Expert warns SMEs to look closely at employee contracts before making a takeover

Entrepreneurs looking to expand by acquiring another business have been warned to pay close attention to employee contracts and obligations at the target company, or risk facing big payouts to employees who may be terminated after the deal is complete.

Under the Labor Government’s Fair Work regime, when a business changes hands employee contracts and obligations transfer to the new owner.

Shana Schreier-Joffe, partner at Harmers Workplace Lawyers, says entrepreneurs who buy a company need to check contracts carefully, paying particular attention to state and federal award arrangements which may exist under new modern awards, and particularly pay-out obligations.

If an employer plans to make redundancies when the workforce of the acquired company is merged with the workforce of the existing companies, this could particularly trigger big payouts.

“You absolutely need to do your homework,” Schreier-Joffe says.

“The employee’s employment contract may stipulate specific provisions that could affect the new company.”

“Employers may not realise that some employees have certain stipulations within their contracts, such as 12 month notice periods, which must be honoured. It’s not unheard of for executives to have significant payouts in their contracts.”

Schreier-Joffe says that in some cases, employment obligations are so big that they can affect the purchase price.

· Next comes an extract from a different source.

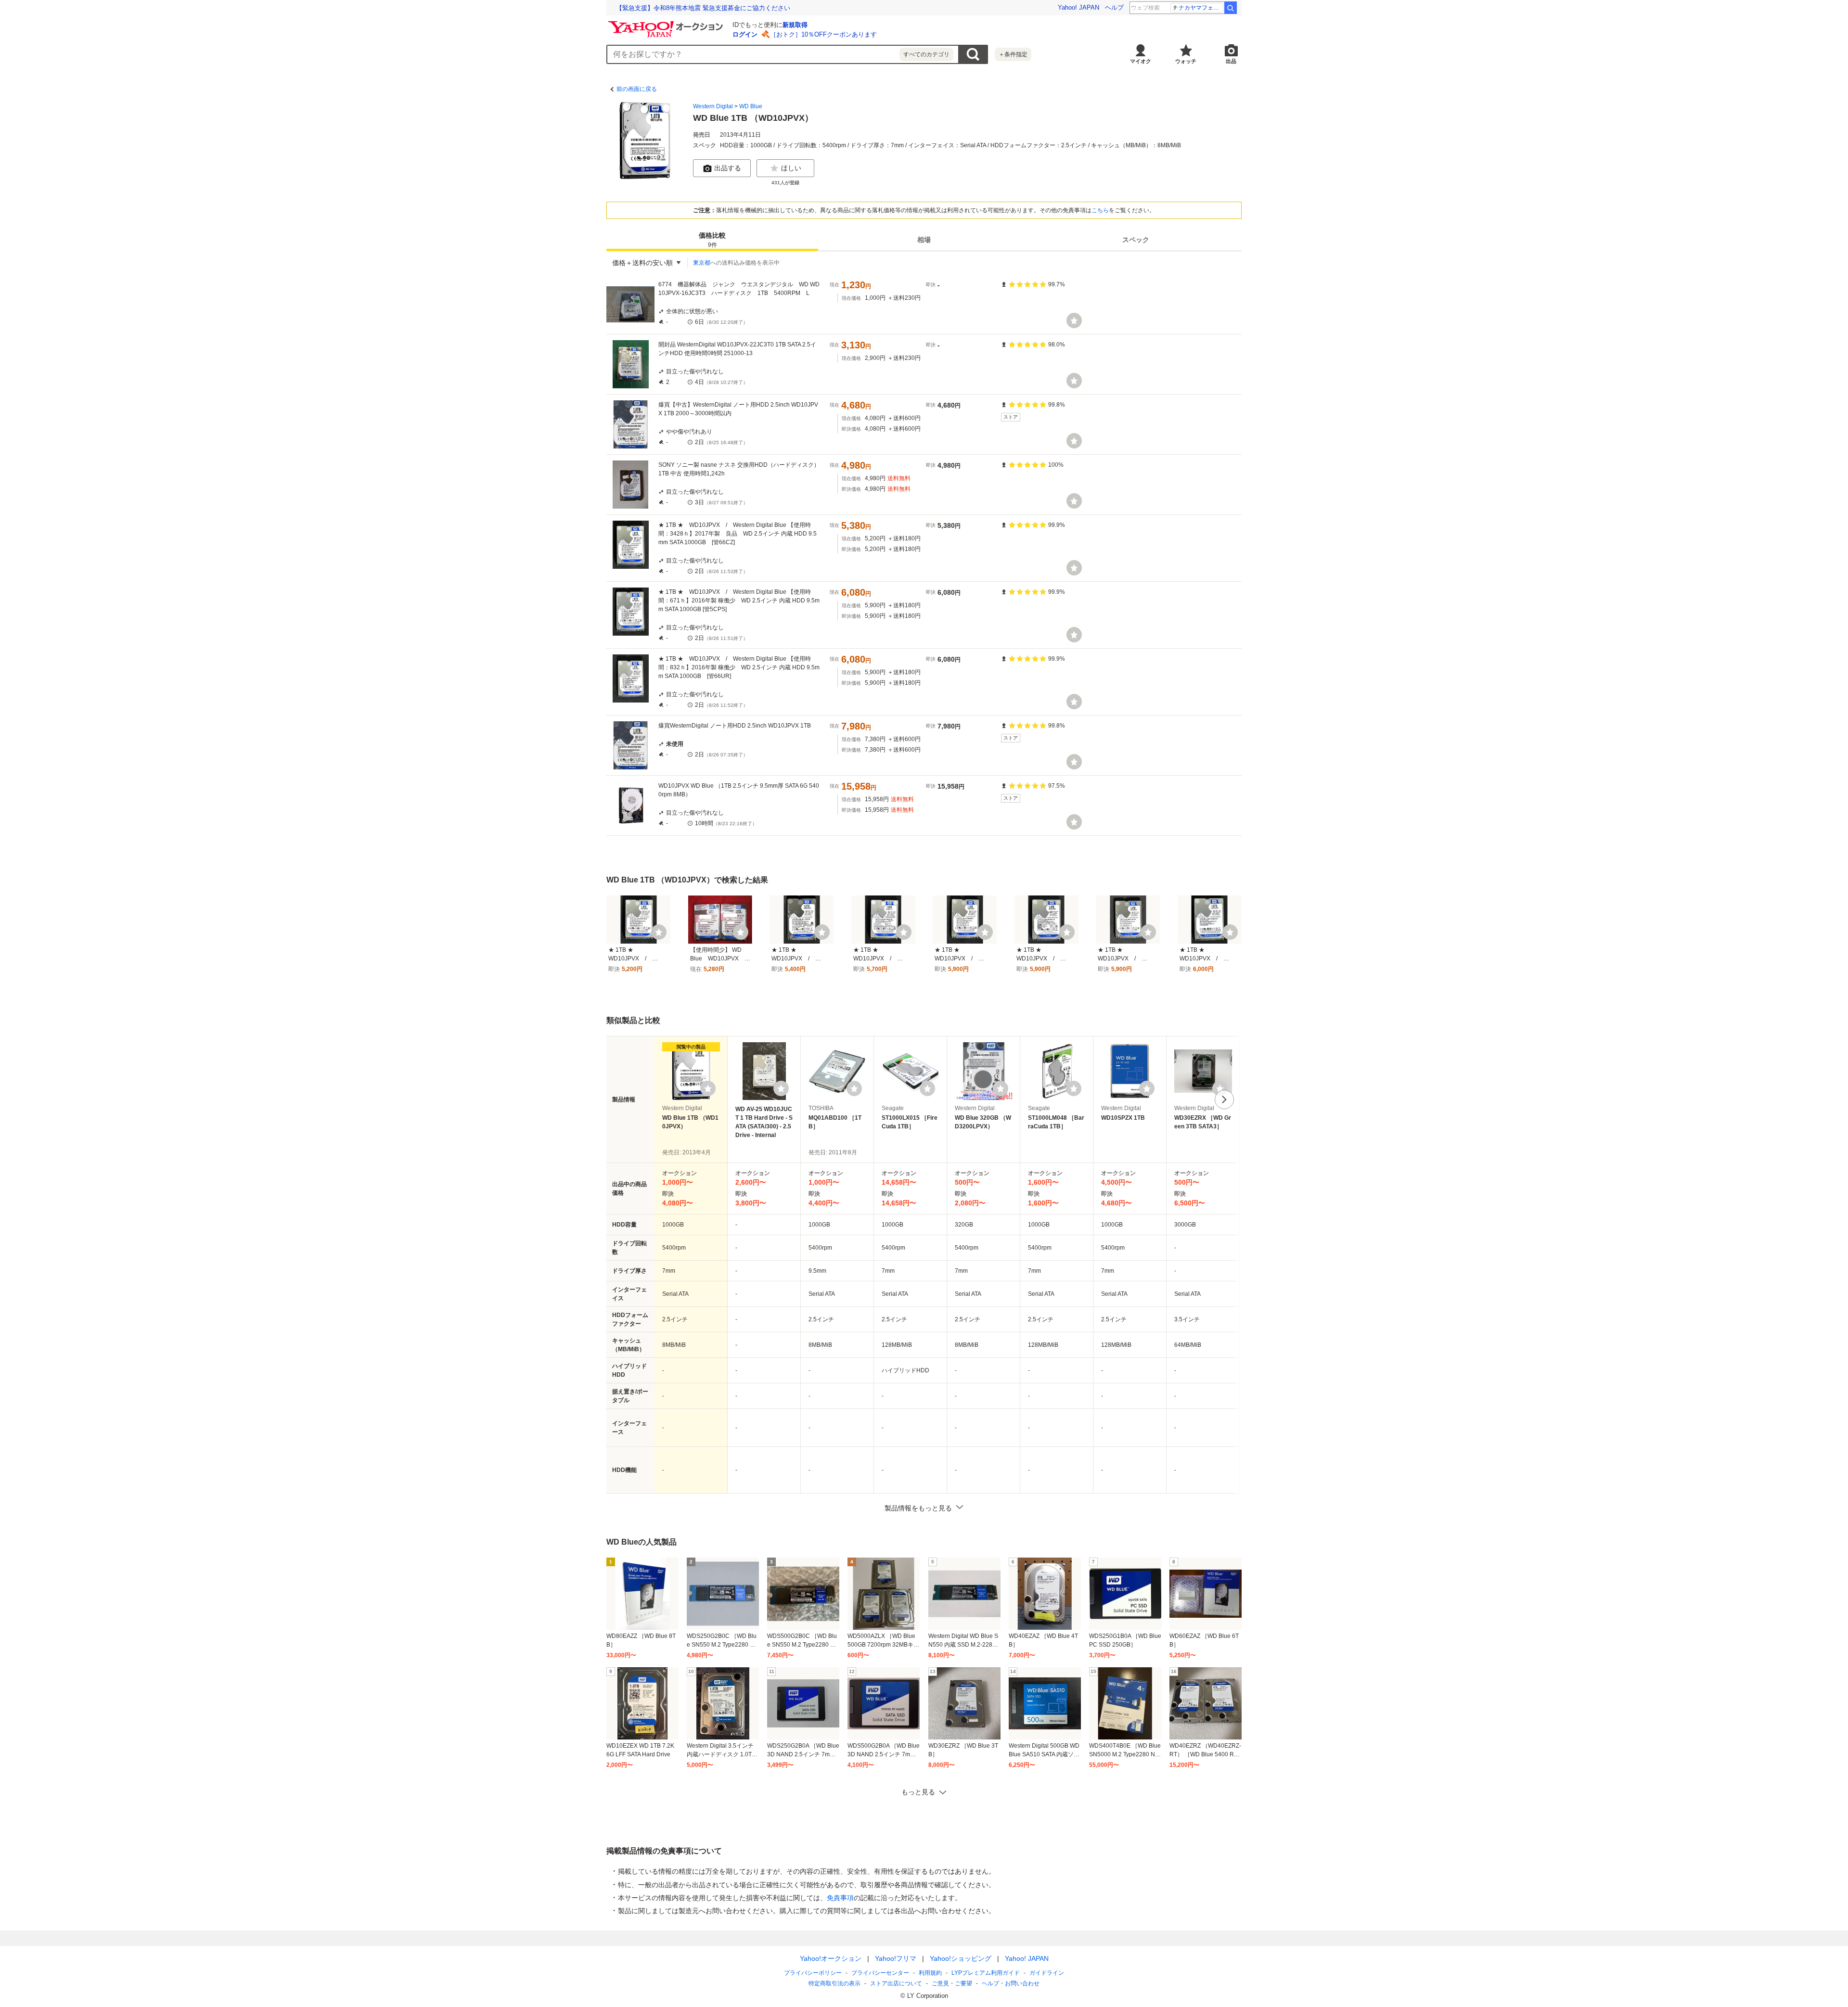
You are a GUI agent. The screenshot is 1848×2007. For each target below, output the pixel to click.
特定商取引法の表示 (834, 1983)
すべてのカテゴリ (926, 54)
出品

“Your liabilities can be quite significant and in most cases those liabilities will be set out as a liability and offset against the purchase price.”

Schreier-Joffe says employees also need to be wary of how they will fare if made redundant under new owners.

With merger and acquisition activity now on the rise, she has seen a rise in the number of executives and managers looking to pursue claims to redundancy payments, only to find no such rights exist.

“There is clearly a misunderstanding there that the word “redundant” means a massive payment,” she says.

While the new National Employment Standards to state that every employee is entitled to a redundancy payout, the employee must have served for at least one year, starting from January 1, 2010.

This means long-serving executives who do not have a redundancy payment clause in their contract and who are redundant before the end of 2010 could end up with nothing.